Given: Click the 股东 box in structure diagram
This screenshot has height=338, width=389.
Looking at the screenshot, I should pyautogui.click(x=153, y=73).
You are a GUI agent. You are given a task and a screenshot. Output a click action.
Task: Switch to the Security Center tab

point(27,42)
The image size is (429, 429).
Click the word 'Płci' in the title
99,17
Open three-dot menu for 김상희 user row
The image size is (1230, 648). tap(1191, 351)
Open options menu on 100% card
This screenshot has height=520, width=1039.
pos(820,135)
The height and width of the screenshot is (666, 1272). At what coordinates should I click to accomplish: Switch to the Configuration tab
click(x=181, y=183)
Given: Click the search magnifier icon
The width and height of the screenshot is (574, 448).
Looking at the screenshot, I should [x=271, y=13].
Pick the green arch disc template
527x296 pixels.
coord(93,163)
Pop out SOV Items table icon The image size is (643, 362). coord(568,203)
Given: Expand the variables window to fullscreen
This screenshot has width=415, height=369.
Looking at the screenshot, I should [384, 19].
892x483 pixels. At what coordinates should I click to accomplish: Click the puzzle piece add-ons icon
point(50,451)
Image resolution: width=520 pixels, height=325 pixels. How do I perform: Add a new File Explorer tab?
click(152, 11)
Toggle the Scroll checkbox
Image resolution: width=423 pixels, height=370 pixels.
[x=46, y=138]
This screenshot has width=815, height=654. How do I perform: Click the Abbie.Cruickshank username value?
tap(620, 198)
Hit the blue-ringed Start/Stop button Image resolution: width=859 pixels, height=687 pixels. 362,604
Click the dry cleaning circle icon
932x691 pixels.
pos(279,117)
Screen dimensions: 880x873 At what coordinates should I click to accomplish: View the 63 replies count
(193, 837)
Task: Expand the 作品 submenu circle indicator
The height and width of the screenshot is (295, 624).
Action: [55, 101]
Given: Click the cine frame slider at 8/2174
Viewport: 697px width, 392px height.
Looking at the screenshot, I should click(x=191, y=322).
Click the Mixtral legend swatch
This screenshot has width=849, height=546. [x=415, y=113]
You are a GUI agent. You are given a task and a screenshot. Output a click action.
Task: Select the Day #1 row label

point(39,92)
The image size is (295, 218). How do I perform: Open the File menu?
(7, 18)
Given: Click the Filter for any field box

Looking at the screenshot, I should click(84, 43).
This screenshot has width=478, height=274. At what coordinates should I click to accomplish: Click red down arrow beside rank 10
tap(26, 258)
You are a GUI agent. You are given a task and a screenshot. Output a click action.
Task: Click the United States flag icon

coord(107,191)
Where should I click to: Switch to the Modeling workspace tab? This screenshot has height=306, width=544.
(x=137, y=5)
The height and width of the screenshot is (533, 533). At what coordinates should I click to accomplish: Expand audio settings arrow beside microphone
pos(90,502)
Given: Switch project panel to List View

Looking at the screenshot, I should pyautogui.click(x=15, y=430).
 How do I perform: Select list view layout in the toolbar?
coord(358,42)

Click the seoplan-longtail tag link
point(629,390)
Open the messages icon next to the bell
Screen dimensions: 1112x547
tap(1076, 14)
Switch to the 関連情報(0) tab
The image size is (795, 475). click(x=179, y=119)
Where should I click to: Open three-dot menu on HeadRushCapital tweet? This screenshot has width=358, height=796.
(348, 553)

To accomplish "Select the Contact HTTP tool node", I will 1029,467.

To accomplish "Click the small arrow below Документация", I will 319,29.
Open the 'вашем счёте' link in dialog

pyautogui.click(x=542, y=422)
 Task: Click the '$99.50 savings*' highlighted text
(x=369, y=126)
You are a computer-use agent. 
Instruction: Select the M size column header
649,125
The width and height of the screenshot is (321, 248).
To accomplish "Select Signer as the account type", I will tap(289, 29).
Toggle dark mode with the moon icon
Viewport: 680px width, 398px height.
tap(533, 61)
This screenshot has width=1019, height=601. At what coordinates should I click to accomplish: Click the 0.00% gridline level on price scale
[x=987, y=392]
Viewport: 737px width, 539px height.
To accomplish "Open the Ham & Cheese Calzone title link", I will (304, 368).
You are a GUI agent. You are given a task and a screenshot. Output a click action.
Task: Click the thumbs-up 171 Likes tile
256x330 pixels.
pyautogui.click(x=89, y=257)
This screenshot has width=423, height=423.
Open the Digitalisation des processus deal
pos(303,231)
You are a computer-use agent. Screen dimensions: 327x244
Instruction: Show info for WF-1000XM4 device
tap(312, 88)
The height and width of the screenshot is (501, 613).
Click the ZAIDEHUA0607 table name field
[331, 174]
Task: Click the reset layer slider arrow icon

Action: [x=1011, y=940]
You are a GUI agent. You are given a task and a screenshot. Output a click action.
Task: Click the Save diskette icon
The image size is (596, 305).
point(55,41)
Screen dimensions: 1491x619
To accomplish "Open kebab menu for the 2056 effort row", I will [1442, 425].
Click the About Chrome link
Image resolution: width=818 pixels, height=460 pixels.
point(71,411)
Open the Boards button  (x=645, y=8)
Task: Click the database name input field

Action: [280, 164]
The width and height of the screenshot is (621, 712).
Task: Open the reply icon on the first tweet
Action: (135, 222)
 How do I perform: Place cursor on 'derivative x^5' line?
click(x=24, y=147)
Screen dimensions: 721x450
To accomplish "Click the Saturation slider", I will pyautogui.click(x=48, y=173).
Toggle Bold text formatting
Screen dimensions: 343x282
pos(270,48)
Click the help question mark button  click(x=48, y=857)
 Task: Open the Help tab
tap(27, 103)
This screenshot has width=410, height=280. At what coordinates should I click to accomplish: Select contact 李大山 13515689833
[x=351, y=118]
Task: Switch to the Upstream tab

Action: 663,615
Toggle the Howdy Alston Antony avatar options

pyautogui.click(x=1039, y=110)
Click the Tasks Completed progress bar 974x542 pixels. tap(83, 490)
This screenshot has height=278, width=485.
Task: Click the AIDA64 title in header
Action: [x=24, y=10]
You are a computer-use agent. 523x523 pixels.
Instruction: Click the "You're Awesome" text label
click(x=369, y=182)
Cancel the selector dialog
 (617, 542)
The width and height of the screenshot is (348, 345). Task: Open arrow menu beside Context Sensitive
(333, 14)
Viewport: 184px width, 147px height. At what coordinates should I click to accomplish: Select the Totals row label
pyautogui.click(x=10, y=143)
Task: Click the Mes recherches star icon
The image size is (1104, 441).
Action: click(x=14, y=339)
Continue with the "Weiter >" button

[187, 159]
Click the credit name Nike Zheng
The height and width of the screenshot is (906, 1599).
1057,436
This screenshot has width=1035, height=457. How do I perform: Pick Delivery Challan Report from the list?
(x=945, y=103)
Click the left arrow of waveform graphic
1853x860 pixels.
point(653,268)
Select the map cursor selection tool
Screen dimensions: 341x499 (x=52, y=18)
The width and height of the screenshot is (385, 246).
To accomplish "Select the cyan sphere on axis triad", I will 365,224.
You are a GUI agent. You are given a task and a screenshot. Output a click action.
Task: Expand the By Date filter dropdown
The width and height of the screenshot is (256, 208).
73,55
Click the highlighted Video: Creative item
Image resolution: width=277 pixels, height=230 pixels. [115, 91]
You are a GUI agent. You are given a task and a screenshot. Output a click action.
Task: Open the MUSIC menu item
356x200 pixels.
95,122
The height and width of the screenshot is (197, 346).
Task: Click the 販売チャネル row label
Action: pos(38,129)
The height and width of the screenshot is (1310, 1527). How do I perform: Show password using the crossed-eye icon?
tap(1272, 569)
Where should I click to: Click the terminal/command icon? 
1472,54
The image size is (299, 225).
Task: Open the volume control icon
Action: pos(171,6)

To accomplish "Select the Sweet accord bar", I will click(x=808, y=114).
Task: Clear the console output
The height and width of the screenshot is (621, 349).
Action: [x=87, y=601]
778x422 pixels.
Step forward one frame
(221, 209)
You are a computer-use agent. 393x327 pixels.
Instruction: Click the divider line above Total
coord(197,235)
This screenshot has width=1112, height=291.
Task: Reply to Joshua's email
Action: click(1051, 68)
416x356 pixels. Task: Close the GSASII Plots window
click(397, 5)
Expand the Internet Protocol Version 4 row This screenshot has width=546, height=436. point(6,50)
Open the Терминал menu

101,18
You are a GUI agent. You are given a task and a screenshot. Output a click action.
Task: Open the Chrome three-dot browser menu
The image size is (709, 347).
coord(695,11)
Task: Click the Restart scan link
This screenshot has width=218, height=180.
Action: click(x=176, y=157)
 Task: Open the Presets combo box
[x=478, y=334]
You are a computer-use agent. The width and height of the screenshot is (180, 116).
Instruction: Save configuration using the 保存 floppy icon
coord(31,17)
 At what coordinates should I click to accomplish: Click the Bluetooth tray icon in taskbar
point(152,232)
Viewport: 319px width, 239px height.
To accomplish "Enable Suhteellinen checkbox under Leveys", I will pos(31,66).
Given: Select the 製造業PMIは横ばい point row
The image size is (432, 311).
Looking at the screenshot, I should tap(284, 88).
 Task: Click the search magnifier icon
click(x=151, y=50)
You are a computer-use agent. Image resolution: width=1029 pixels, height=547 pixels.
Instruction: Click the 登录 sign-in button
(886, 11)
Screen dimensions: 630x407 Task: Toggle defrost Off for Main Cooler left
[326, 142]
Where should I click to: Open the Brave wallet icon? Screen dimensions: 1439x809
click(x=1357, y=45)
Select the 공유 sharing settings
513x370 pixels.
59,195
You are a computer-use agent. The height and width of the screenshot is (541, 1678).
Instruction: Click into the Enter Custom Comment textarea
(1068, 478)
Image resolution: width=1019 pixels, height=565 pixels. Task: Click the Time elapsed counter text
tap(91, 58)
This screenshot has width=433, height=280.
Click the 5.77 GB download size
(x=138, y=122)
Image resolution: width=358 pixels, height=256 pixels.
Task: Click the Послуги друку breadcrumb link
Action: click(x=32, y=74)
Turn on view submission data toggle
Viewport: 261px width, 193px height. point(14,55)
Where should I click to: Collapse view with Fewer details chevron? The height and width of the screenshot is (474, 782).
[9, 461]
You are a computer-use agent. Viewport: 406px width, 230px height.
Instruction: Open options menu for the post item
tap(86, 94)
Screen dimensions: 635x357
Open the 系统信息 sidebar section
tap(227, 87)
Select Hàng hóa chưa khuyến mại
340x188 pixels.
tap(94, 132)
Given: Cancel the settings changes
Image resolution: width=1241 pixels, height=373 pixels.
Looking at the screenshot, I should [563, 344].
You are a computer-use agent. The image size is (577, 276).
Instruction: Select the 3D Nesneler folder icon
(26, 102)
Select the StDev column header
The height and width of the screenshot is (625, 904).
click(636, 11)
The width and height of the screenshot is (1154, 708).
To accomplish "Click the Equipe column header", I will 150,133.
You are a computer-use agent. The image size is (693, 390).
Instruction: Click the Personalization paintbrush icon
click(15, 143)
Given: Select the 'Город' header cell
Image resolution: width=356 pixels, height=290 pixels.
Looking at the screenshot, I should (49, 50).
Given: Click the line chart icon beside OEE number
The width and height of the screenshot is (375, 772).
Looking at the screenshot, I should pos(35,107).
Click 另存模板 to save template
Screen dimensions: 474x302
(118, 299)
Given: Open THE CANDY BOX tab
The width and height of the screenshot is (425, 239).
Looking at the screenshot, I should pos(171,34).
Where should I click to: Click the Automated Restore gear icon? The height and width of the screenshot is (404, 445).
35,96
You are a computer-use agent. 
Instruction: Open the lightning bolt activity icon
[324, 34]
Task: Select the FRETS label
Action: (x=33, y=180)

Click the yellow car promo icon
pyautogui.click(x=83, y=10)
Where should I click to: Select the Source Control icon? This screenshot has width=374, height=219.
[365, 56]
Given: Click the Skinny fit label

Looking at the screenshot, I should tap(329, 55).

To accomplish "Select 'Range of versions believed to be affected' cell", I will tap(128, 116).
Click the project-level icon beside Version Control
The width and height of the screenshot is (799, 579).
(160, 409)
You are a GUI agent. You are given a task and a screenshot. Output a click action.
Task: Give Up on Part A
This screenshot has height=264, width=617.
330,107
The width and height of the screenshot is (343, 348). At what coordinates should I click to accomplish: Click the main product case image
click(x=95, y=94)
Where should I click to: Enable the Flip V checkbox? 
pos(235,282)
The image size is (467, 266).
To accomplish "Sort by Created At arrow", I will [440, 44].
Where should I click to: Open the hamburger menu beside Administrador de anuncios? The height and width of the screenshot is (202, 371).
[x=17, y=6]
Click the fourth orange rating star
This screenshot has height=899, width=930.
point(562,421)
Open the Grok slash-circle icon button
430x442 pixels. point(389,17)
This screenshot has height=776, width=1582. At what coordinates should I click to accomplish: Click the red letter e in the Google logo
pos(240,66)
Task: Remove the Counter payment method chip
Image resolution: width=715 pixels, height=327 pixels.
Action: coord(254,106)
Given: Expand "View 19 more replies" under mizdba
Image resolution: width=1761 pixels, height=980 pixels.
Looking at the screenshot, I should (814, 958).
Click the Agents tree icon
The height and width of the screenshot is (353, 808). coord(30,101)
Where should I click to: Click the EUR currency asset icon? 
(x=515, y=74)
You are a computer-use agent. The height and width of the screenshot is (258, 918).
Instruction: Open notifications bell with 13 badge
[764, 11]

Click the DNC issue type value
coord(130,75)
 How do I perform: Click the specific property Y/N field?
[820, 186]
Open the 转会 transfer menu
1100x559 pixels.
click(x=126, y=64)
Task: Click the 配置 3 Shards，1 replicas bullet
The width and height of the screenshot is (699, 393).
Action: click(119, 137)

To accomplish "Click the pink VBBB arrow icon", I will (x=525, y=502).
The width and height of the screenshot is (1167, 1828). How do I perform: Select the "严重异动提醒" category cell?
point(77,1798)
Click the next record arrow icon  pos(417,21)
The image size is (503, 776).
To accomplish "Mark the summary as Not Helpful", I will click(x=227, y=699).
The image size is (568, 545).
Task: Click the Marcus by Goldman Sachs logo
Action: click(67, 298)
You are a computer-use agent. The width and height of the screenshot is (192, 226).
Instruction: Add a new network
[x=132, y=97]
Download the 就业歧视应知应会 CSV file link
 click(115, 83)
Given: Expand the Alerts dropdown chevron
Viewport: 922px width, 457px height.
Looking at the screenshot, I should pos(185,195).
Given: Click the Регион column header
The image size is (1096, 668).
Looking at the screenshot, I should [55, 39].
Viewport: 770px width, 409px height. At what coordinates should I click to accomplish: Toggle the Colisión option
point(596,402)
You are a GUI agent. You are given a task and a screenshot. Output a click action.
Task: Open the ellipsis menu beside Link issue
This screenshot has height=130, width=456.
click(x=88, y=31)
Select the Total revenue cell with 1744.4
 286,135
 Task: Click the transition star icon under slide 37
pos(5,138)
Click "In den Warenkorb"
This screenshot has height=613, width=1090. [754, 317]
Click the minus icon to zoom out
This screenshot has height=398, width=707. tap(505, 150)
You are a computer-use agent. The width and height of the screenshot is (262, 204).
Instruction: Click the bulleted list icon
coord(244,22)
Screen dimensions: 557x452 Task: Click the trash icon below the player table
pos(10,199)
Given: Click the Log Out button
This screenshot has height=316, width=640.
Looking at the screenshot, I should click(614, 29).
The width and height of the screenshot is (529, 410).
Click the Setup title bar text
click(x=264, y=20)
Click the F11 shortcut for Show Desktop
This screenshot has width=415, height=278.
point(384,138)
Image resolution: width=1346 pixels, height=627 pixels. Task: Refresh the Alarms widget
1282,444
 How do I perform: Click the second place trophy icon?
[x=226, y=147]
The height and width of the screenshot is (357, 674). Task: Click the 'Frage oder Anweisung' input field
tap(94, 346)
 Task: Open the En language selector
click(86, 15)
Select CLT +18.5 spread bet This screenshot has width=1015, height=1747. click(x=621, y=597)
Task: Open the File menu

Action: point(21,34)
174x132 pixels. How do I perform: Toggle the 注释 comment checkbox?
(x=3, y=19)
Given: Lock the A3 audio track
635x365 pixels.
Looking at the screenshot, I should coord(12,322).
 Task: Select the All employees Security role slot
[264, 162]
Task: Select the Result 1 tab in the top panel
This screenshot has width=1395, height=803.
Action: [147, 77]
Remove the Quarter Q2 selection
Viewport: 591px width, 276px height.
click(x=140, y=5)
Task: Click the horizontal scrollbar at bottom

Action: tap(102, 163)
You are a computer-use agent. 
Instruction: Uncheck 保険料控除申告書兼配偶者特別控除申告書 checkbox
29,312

--------------------------------

The answer should be the first line of the material and every line after it through the line containing "Given: Click the cine frame slider at 8/2174", exactly as written, and nothing else.

__SOLUTION FOR THIS PROBLEM__.
Given: Click the 股东 box in structure diagram
This screenshot has height=338, width=389.
Looking at the screenshot, I should pyautogui.click(x=153, y=73).
You are a GUI agent. You are given a task and a screenshot. Output a click action.
Task: Switch to the Security Center tab

point(27,42)
The image size is (429, 429).
Click the word 'Płci' in the title
99,17
Open three-dot menu for 김상희 user row
The image size is (1230, 648). tap(1191, 351)
Open options menu on 100% card
This screenshot has height=520, width=1039.
pos(820,135)
The height and width of the screenshot is (666, 1272). At what coordinates should I click to accomplish: Switch to the Configuration tab
click(x=181, y=183)
Given: Click the search magnifier icon
The width and height of the screenshot is (574, 448).
Looking at the screenshot, I should [x=271, y=13].
Pick the green arch disc template
527x296 pixels.
coord(93,163)
Pop out SOV Items table icon The image size is (643, 362). coord(568,203)
Given: Expand the variables window to fullscreen
This screenshot has width=415, height=369.
Looking at the screenshot, I should [384, 19].
892x483 pixels. At what coordinates should I click to accomplish: Click the puzzle piece add-ons icon
point(50,451)
Image resolution: width=520 pixels, height=325 pixels. How do I perform: Add a new File Explorer tab?
click(152, 11)
Toggle the Scroll checkbox
Image resolution: width=423 pixels, height=370 pixels.
[x=46, y=138]
This screenshot has width=815, height=654. How do I perform: Click the Abbie.Cruickshank username value?
tap(620, 198)
Hit the blue-ringed Start/Stop button Image resolution: width=859 pixels, height=687 pixels. 362,604
Click the dry cleaning circle icon
932x691 pixels.
pos(279,117)
Screen dimensions: 880x873 At what coordinates should I click to accomplish: View the 63 replies count
(193, 837)
Task: Expand the 作品 submenu circle indicator
The height and width of the screenshot is (295, 624).
Action: [55, 101]
Given: Click the cine frame slider at 8/2174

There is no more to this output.